6kbbs v8.0 SQL Injection Security Vulnerabilities
Exploit Title: 6kbbs Multiple SQL Injection Security Vulnerabilities
Vulnerable Versions: v7.1 v8.0
Tested Version: v7.1 v8.0
Advisory Publication: April 01, 2015
Latest Update: April 01, 2015
Vulnerability Type: Improper Neutralization of Special Elements used in an SQL Command (‘SQL Injection’) [CWE-89]
CVE Reference: *
Impact CVSS Severity (version 2.0):
CVSS v2 Base Score: 7.5 (HIGH) (AV:N/AC:L/Au:N/C:P/I:P/A:P) (legend)
Impact Subscore: 6.4
Exploitability Subscore: 10.0
Writer and Reporter: Wang Jing [CCRG, Nanyang Technological University (NTU), Singapore]

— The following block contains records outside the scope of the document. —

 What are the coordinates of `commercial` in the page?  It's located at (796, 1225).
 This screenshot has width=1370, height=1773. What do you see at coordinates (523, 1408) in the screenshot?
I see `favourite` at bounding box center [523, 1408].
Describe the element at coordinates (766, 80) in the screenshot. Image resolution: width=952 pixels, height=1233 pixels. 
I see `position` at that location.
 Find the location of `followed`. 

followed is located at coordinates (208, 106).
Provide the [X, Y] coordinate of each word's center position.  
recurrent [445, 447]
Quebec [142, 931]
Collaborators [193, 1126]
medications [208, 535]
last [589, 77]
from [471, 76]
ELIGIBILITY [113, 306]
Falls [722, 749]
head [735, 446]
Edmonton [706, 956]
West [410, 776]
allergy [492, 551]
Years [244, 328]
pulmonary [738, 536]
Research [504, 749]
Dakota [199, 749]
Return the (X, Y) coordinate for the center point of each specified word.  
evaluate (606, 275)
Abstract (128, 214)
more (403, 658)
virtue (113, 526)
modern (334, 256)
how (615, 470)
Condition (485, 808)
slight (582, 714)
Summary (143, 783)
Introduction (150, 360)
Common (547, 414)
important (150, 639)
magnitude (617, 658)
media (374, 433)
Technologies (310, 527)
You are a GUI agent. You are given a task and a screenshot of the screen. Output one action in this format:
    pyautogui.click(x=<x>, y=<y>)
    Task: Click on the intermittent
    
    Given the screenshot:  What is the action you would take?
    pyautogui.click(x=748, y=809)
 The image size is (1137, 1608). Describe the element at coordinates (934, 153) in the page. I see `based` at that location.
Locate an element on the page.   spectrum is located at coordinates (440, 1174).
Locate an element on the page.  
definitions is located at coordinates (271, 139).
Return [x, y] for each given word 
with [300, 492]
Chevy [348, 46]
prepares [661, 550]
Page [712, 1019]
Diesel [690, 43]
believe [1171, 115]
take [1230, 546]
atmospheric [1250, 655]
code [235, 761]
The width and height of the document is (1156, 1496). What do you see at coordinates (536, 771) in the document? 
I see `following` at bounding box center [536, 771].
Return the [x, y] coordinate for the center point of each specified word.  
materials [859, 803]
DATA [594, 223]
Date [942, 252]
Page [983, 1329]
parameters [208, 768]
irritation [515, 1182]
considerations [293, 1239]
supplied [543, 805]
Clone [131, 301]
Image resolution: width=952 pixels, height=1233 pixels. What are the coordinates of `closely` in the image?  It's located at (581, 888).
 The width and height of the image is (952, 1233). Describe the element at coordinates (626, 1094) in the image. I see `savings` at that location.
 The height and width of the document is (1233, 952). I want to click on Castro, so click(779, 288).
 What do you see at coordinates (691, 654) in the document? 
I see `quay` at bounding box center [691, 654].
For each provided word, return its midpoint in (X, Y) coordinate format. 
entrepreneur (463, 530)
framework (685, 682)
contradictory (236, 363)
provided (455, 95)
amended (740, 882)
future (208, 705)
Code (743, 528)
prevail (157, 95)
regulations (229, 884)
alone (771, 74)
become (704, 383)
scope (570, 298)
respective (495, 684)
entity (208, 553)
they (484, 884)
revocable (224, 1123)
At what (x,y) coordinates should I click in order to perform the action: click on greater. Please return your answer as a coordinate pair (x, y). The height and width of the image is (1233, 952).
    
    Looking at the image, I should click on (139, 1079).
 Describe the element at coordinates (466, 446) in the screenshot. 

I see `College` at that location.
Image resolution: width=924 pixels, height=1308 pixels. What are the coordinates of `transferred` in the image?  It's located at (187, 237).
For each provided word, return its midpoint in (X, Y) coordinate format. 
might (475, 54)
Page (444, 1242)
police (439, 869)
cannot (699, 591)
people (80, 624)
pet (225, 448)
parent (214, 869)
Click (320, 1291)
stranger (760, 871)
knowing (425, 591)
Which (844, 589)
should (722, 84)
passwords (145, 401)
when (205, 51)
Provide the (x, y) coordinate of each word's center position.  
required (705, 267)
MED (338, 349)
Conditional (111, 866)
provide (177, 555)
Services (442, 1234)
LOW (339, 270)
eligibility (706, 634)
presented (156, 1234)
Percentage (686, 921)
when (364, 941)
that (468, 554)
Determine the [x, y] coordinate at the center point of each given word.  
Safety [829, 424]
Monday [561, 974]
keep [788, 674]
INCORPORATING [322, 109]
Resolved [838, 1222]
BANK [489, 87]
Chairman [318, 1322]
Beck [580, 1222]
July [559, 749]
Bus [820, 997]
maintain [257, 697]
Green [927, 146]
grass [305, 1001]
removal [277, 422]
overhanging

(1) Vendor & Product Description:
Product & Vulnerable Versions:
Vendor URL & download:
6kbbs can be obtained from here,
Product Introduction Overview:
“6kbbs V8.0 is a PHP + MySQL built using high-performance forum, has the code simple, easy to use, powerful, fast and so on. It is an excellent community forum program. The program is simple but not simple; fast, small; Interface generous and good scalability; functional and practical pursuing superior performance, good interface, the user’s preferred utility functions.”
“Interface: Using XHTML + CSS architecture, so that the structure of the page, easy to modify the interface; save the transmission of static page code, greatly reducing the amount of data transmitted over the network; improve the interface scalability, more in line with WEB standards, support Internet Explorer, FireFox, Opera and other mainstream browsers. The program: using ASP + ACCESS mature technology, the installation process is extremely simple, the operating environment is also very common.”
(2) Vulnerability Details:
6kbbs web application has a security bug problem. It can be exploited by SQL Injection attacks. This may allow an attacker to inject or manipulate SQL queries in the back-end database, allowing for the manipulation or disclosure of arbitrary data.
Several 6kbbs products 0-day vulnerabilities have been found by some other bug hunter researchers before. 6kbbs has patched some of them. Open Sourced Vulnerability Database (OSVDB) is an independent and open-sourced database. The goal of the project is to provide accurate, detailed, current, and unbiased technical information on security vulnerabilities. The project promotes greater, open collaboration between companies and individuals. It has published suggestions, advisories, solutions details related to 6kbbs vulnerabilities.
(2.1) The first code programming flaw occurs at “/ajaxmember.php?” page with “&userid” parameter.
(2.2) The second code programming flaw occurs at “/admin.php?” page with “&inc” parameter.